I rather enjoyed this, rather long-winded, article from Jason Walsh about the ‘war’ going on against smokers. It goes through a long history of how law makers have begun this process, but most importantly, it does so on a global scale.
When it gets down to ecigs, the information is interesting, touching on the history of ecigs as well as giving an ‘outsiders’ view, as in someone from outside the ecig community, on how this is all playing out.
Here is the part on ecigs:
That’s why e-cigarettes have found a market. As is often the case with subcultures, however, e-cigarette users – who call themselves ‘vapers’ – have a tendency to be slightly messianic and have developed a fairly impenetrable jargon around the act. Given that using an e-cigarette, with its weird LED, already has the unfortunate effect of making the user look like a Bond villain or an extra from Doctor Who, the last thing e-cigarettes need is a geeky subculture to deter normal people from trying them.
Off-putting as all this is, though, the case against e-cigarettes is fairly threadbare. While there are no conclusive studies that say e-cigarettes are harmless, there is every reason to believer they are considerably less harmful than smoking actual cigarettes. By doing away with ‘secondhand smoke’ (and firsthand smoke, for that matter), as well as replacing tobacco, tar and additives with pure nicotine, e-cigarettes pose no discernible danger to those around users.
This has done little to satisfy anti-smoking crusaders. Most laughably, e-cigarettes have been the subject of worries on the basis that they are a Chinese invention; as every good illiberal knows, the Chinese can’t be trusted. Clearly this is the precautionary principle at work, but it is also obvious that no matter how much smokers are isolated from others and the harm of smoking is reduced, nothing will ever be enough to satisfy the cravings of tobacco haters, who are constantly in need of their next, freedom-stubbing fix.
To say the situation is confused is a major understatement. Denmark has effectively outlawed e-cigarettes by declaring them medical devices and refusing to issue licences for their sale (thereby creating a rent-seeking situation where pharmaceutical companies’ NRT products are protected from competition), while Finland has banned the marketing of e-cigarettes. The Pharmaceutical Society of Ireland has forbidden chemists from selling the devices, though shops outside their control, such as newsagents, continue to stock them for now. The German city of Hanover has banned the use of electronic cigarettes in civic buildings while the US state of New Jersey has banned their use in indoor public places, as is already the case with tobacco.

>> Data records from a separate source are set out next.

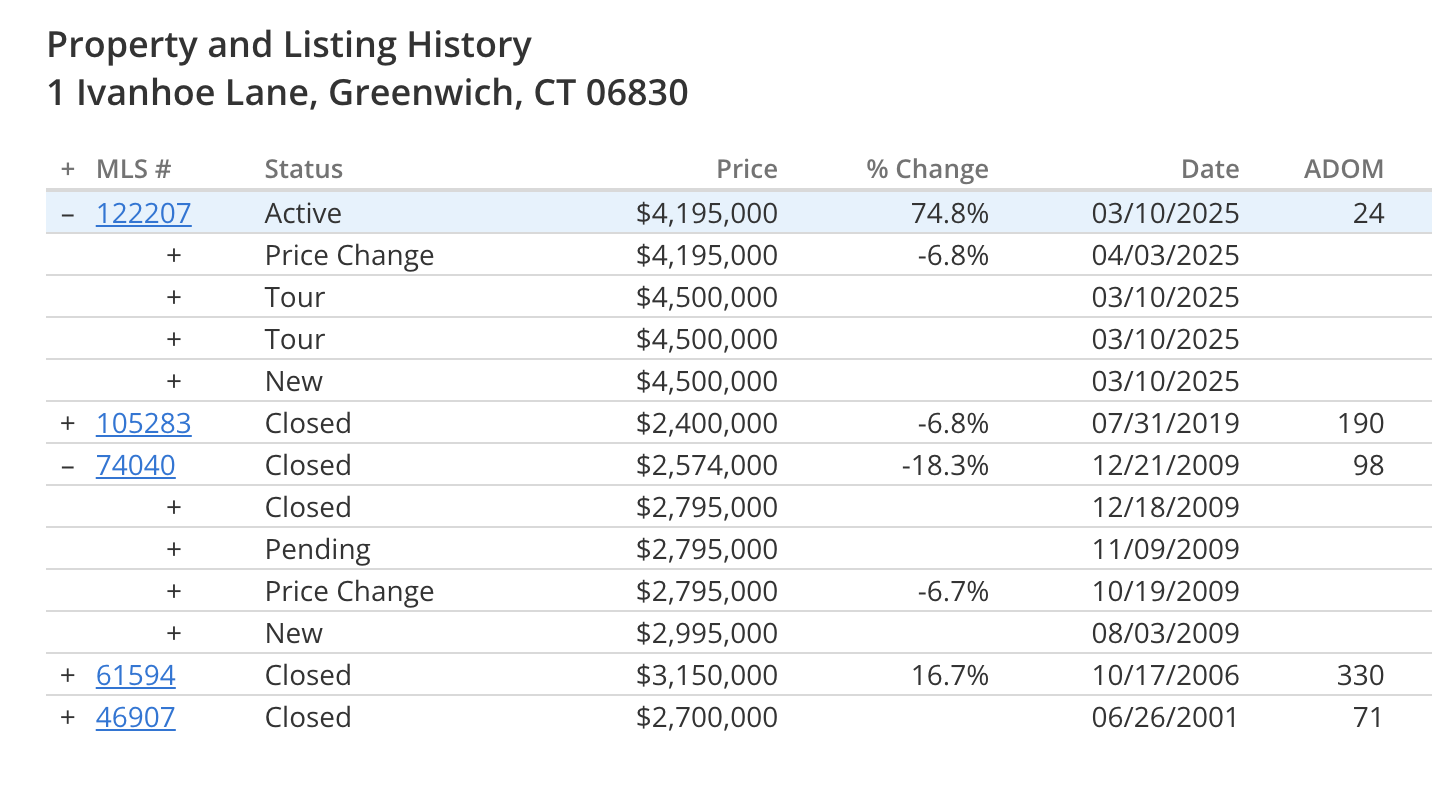Viewport: 1432px width, 800px height.
Task: Expand the $4,500,000 New row plus icon
Action: pos(174,381)
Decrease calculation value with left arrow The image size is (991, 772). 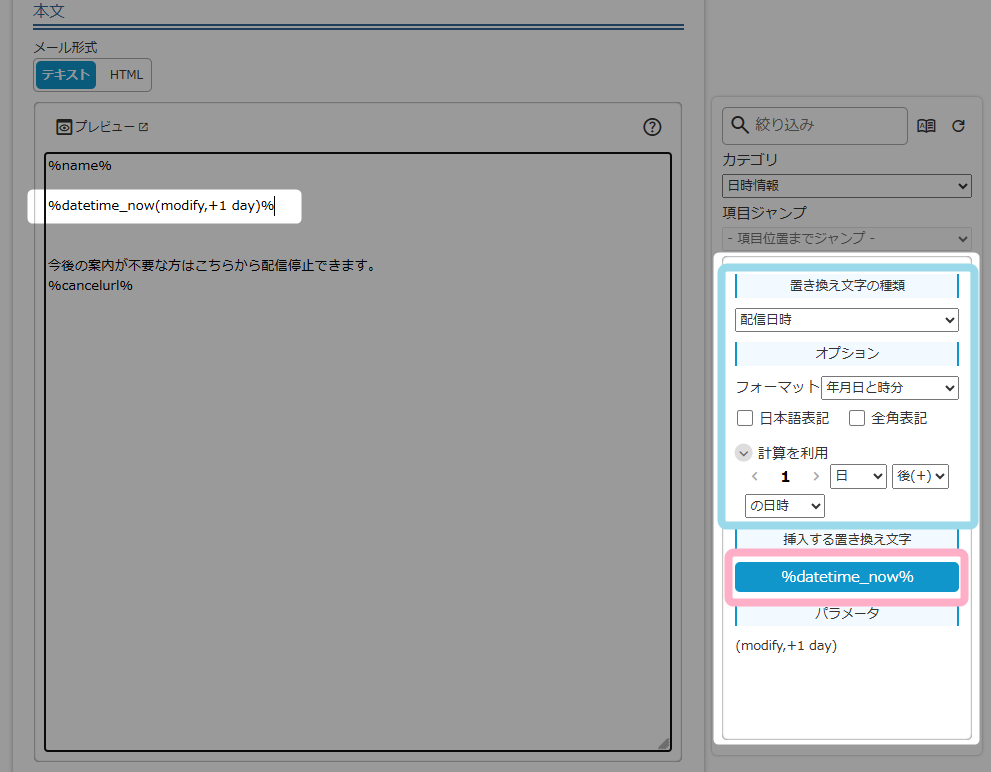(x=755, y=477)
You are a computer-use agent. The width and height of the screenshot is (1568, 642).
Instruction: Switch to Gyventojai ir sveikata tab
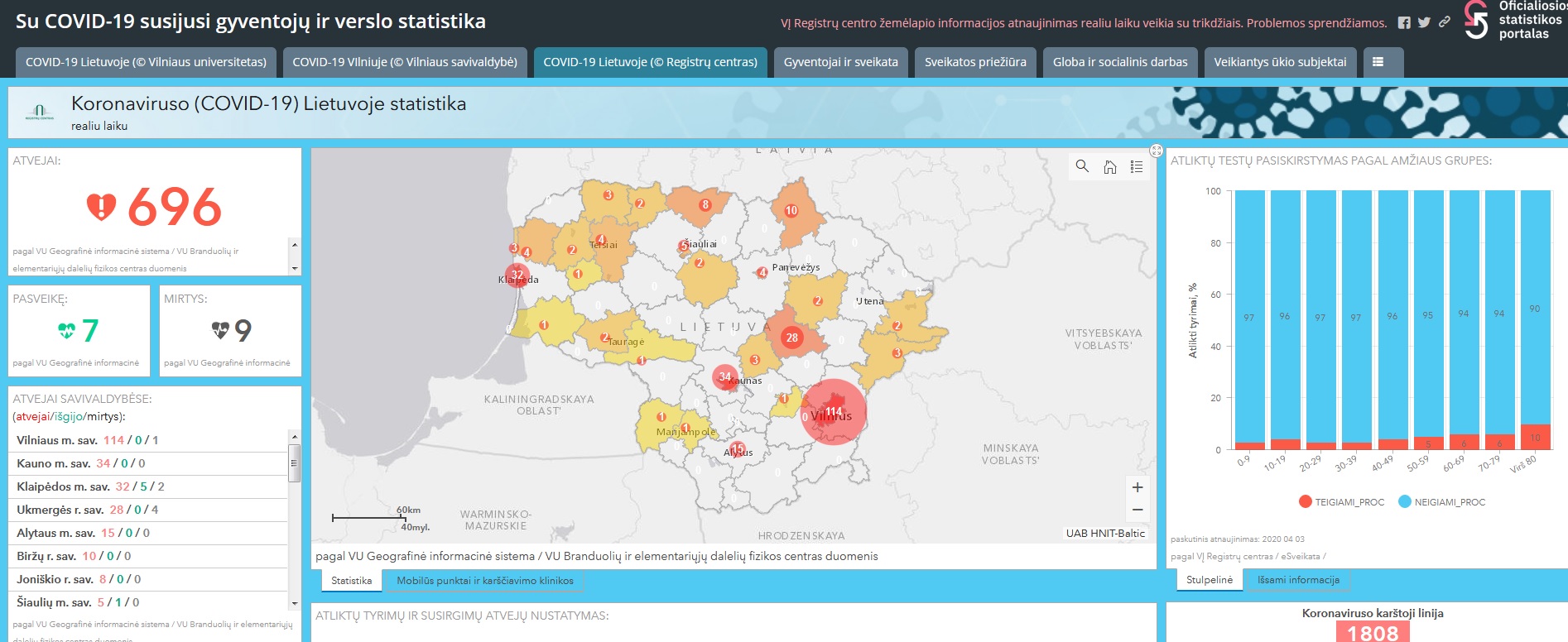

A US Food and Drug Administration (FDA) attempt to ban e-cigarettes was quashed by the court of appeal on the basis that they were marketed to smokers as an alternative to tobacco rather than as a medicinal product. In Britain, a 2010 attempt by the Medicines and Healthcare Products Regulatory Agency to ban e-cigarettes was rebuffed by the government’s own Regulatory Policy Committee, but the battle is far from over and, at EU level, e-cigarettes are being considered for control under revisions to the 2001 tobacco-products directive.
In 2011, Ireland’s TobaccoFree Research Institute told Irish Medical News it was ‘not in favour of any device that promotes the notion of cigarette smoking’. So there you have it: it is not just smoking that must be stubbed out, but the ‘notion’ of smoking. Not content with imposing ever more restrictions on how smokers behave, it is increasingly obvious that what really causes anti-smokers to light-up (with rage) is that electronic cigarettes allow people to continue smoking with impunity, ignoring smoking bans, not having to say that they are ‘planning to quit’ and generally apologise for existing. And where the lobbies screech, politicians are sure to follow.
Indeed, rather than being celebrated, the fact that e-cigarettes are a new potential way to quit smoking altogether provides a useful fig leaf for prohibitionists because any ‘smoking cessation’ product must be regulated as a medicine and can therefore be banned by the back door. When it comes to smoking, it seems that eliminating the risk to others and reducing the risk to oneself just isn’t good enough.
As HL Mencken put it: the definition of a Puritan is someone who has the haunting fear that someone, somewhere is having fun. He could easily have had the modern anti-smoking lobby in mind.